Par jugement rendu le 17 décembre 2012, le conseil de prud’hommes de Poitiers a jugé non fondées les demandes de M. Y Z hormis celles concernant la remise des bulletins de salaire et des relevés de prévoyance Capaves manquants, déboutant M. Y Z du surplus de ses demandes.

M. Y Z a régulièrement interjeté appel de ce jugement.

Par conclusions déposées le 7 janvier 2014 et développées oralement à l’audience de plaidoiries, M. Y Z demande à la cour d’infirmer le jugement rendu par le conseil de prud’hommes le 17 décembre 2012 et, le réformant de :

* dire et juger que ses demandes sont recevables et bien fondées,

par conséquent,

* ordonner la transmission des bulletins de paie d’octobre et novembre 2011 sous astreinte de 50 € par jour de retard à compter de l’arrêt à intervenir,

à titre principal de :

* condamner la société Saum à lui verser les indemnités dues au titre de la prévoyance Capaves à compter du mois de juin 2011,

* dire et juger que le contrat de mandat de cogérant conclu entre lui et la société Saum en novembre 2005 doit être requalifié en contrat de travail à durée indéterminée à temps plein,

par conséquent, condamner la société Saum à lui régler une somme de :

—  4 320 € bruts à titre de rappel de salaires,

—  432 € à titre d’indemnité compensatrice de congés payés afférente,

* prononcer la rupture du contrat de travail le liant à la société Saum aux torts de cette société,

par conséquent, condamner la société Saum à lui régler une somme de :

—  6.300 € au titre de l’indemnité compensatrice de préavis,

—  630 € au titre de l’indemnité compensatrice de congés payés afférente,

—  8.225¿ nets à titre d’indemnité légale de licenciement,

—  80 000 € à titre de dommages et intérêts pour licenciement sans cause réelle et sérieuse,

—  1.098 € à titre d’indemnité pour perte du droit individuel à la formation,

* dire qu’il pourra bénéficier de la prévoyance Capaves de la société durant 9 mois à compter de l’arrêt à venir,

* condamner la société Saum à lui remettre les bulletins de paie rectifiés conformément à son statut social, et à justifier de la régularisation de sa situation sociale auprès de l’ensemble des organismes sociaux notamment Urssaf, Cpam et caisse de retraite dans un délai de quinze jours à compter de la décision à intervenir, sous astreinte de 100 € par jour de retard,

à titre subsidiaire :

* dire et juger qu’il est lié à la société Poit par contrat de travail à durée indéterminée à temps plein depuis le 14 avril 2009,

par conséquent :

* condamner la société Poit à lui verser les indemnités dues au titre de la prévoyance Capaves à compter du mois de juin 2011,

* condamner la société Poit à lui régler une somme de :

—  4.320 € bruts à titre de rappel de salaires,

—  432 € à titre d’indemnité compensatrice de congés payés afférente,

* prononcer la rupture du contrat de travail le liant à la société Poit aux torts de cette société,

* condamner la société Poit à lui régler une somme de :

—  6 300 € au titre de l’indemnité compensatrice de préavis ainsi que de 630 € au titre de l’indemnité compensatrice de congés payés afférente,

—  8.225 € nets à titre d’indemnité conventionnelle de licenciement,

—  80.000 € à titre de dommages et intérêts pour licenciement sans cause réelle et sérieuse,

—  1.098 € pour perte du droit individuel à la formation,

* dire qu’il pourra bénéficier de la prévoyance Capaves de la société durant 9 mois à compter du jugement à venir,

* condamner la société Poit à lui remettre les bulletins de paie rectifiés conformément à son statut social, et justifier de la régularisation de sa situation sociale auprès de l’Urssaf, de la Cpam et de la caisse de retraite dans un délai de quinze jours à compter de la décision à intervenir, sous astreinte de 100 € par jour de retard.

· · · · · · ·

Consigne
Poursuivez l'arrêt d'appel prud'homal reproduit ci-dessus à partir de sa dernière phrase.

· · · · · · ·

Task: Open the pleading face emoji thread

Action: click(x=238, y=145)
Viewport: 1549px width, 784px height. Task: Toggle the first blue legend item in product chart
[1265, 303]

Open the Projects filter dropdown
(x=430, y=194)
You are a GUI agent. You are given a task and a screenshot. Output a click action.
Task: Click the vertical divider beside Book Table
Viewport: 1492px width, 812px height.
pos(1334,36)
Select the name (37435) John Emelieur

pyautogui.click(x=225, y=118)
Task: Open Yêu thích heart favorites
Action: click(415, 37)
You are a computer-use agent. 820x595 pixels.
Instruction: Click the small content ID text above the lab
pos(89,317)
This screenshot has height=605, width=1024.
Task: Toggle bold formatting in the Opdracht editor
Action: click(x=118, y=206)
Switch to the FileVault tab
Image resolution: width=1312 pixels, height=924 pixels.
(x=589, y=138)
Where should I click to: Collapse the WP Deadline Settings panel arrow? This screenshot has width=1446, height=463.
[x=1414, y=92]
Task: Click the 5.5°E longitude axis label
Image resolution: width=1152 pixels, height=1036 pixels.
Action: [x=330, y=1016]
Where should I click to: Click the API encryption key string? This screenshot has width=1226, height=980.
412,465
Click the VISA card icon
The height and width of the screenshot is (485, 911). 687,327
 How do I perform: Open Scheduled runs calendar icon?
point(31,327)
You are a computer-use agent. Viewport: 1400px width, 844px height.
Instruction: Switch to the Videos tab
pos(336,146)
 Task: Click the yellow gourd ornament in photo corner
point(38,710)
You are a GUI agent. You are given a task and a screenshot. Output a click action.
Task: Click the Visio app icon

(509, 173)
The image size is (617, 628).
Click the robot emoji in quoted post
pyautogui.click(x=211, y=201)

· · · · · · ·

Résultat
en tout état de cause :

* condamner la société défaillante à lui verser une somme de 4.000 € au titre de l’article 700 du code de procédure civile,

* condamner la société défaillante aux entiers dépens de l’instance,

* dire que la totalité des sommes qui lui seront allouées portera intérêts au taux légal à compter de la saisine du conseil le 28 juin 2011,

* débouter la société Poit et la société Saum de toutes demandes.

Par conclusions déposées le 28 janvier 2014 et développées oralement à l’audience de plaidoiries, la société Saum et la société Poit demandent à la cour de débouter M. Y Z de l’ensemble de ses demandes, de le condamner à verser 3.000 € au titre de l’article 700 du code de procédure civile et de le condamner aux dépens.

Pour un plus ample exposé des faits, de la procédure, des moyens et des prétentions, il y a lieu de se référer au jugement du conseil de prud’hommes et aux écritures déposées, oralement reprises.

MOTIFS DE L’ARRÊT

M. Y Z réitère sa demande de requalification du contrat de gérance non salariée en contrat de travail faisant valoir qu’il ressort des tâches qu’il a accomplies au sein des différents magasins dans lesquels il a successivement travaillé pour des sociétés gérées par la société de franchise Futura Finances ainsi que des termes du contrat de cogérant qu’il a conclu qu’il ne s’est jamais départi de son statut de salarié. Il soutient qu’il n’a jamais eu les pouvoirs attachés à un mandat de co-gérant libre de société puisqu’il a poursuivi son activité de chef de magasin sans avoir aucune autonomie dès lors que son contrat de mandat prévoyait qu’il ne pouvait consentir tout contrat d’un montant supérieur à 750 €. Enfin à compter du 14 avril 2009, il entend démontrer par diverses pièces avoir travaillé en qualité de salarié au sein du magasin Noz de Poitiers.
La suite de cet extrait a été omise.